• _Problem to solve_: Each record below is to be restated word for word.

(Stored data entries)

---

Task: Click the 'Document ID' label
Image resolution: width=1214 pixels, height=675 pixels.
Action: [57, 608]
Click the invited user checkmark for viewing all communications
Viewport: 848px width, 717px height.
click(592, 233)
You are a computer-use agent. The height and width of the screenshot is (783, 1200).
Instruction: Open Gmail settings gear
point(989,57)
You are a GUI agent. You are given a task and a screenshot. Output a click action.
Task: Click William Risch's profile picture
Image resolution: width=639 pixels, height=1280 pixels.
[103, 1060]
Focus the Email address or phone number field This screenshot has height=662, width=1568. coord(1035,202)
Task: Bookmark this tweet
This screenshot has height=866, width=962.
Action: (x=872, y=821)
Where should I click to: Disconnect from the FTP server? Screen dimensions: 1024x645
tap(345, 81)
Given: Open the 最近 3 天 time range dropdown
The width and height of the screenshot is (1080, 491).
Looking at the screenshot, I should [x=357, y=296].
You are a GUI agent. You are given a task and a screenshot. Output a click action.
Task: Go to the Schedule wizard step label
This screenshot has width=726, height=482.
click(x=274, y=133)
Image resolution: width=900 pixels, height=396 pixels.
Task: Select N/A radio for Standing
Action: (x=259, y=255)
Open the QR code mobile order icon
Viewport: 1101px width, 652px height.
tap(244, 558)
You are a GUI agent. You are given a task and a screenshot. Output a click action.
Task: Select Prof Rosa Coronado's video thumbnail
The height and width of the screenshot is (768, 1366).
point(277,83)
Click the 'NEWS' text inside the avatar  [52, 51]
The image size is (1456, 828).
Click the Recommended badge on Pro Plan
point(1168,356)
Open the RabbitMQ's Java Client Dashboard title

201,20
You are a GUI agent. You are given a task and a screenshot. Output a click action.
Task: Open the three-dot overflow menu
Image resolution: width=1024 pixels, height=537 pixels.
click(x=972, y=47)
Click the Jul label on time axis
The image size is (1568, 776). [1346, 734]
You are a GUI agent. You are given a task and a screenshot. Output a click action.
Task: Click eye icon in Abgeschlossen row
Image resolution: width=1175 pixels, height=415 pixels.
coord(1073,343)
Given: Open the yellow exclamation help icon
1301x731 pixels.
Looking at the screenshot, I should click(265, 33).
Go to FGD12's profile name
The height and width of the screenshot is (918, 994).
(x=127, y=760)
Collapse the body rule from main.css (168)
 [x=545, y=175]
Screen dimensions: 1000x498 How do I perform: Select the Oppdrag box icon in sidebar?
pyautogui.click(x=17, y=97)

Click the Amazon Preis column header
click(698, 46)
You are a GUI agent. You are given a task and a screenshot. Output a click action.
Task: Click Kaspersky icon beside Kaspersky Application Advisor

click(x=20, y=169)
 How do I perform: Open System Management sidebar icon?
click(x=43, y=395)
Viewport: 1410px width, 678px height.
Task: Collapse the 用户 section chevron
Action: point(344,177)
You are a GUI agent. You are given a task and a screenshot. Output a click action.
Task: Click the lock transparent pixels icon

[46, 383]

---

• _Exercise response_:
Task: Click the 'Document ID' label
Image resolution: width=1214 pixels, height=675 pixels.
Action: [57, 608]
Click the invited user checkmark for viewing all communications
Viewport: 848px width, 717px height.
click(592, 233)
You are a computer-use agent. The height and width of the screenshot is (783, 1200).
Instruction: Open Gmail settings gear
point(989,57)
You are a GUI agent. You are given a task and a screenshot. Output a click action.
Task: Click William Risch's profile picture
Image resolution: width=639 pixels, height=1280 pixels.
[103, 1060]
Focus the Email address or phone number field This screenshot has height=662, width=1568. coord(1035,202)
Task: Bookmark this tweet
This screenshot has height=866, width=962.
Action: (x=872, y=821)
Where should I click to: Disconnect from the FTP server? Screen dimensions: 1024x645
tap(345, 81)
Given: Open the 最近 3 天 time range dropdown
The width and height of the screenshot is (1080, 491).
Looking at the screenshot, I should [x=357, y=296].
You are a GUI agent. You are given a task and a screenshot. Output a click action.
Task: Go to the Schedule wizard step label
This screenshot has width=726, height=482.
click(x=274, y=133)
Image resolution: width=900 pixels, height=396 pixels.
Task: Select N/A radio for Standing
Action: (x=259, y=255)
Open the QR code mobile order icon
Viewport: 1101px width, 652px height.
tap(244, 558)
You are a GUI agent. You are given a task and a screenshot. Output a click action.
Task: Select Prof Rosa Coronado's video thumbnail
The height and width of the screenshot is (768, 1366).
point(277,83)
Click the 'NEWS' text inside the avatar  [52, 51]
The image size is (1456, 828).
Click the Recommended badge on Pro Plan
point(1168,356)
Open the RabbitMQ's Java Client Dashboard title

201,20
You are a GUI agent. You are given a task and a screenshot. Output a click action.
Task: Open the three-dot overflow menu
Image resolution: width=1024 pixels, height=537 pixels.
click(x=972, y=47)
Click the Jul label on time axis
The image size is (1568, 776). [1346, 734]
You are a GUI agent. You are given a task and a screenshot. Output a click action.
Task: Click eye icon in Abgeschlossen row
Image resolution: width=1175 pixels, height=415 pixels.
coord(1073,343)
Given: Open the yellow exclamation help icon
1301x731 pixels.
Looking at the screenshot, I should click(265, 33).
Go to FGD12's profile name
The height and width of the screenshot is (918, 994).
(x=127, y=760)
Collapse the body rule from main.css (168)
 [x=545, y=175]
Screen dimensions: 1000x498 How do I perform: Select the Oppdrag box icon in sidebar?
pyautogui.click(x=17, y=97)

Click the Amazon Preis column header
click(698, 46)
You are a GUI agent. You are given a task and a screenshot. Output a click action.
Task: Click Kaspersky icon beside Kaspersky Application Advisor

click(x=20, y=169)
 How do I perform: Open System Management sidebar icon?
click(x=43, y=395)
Viewport: 1410px width, 678px height.
Task: Collapse the 用户 section chevron
Action: point(344,177)
You are a GUI agent. You are given a task and a screenshot. Output a click action.
Task: Click the lock transparent pixels icon

[46, 383]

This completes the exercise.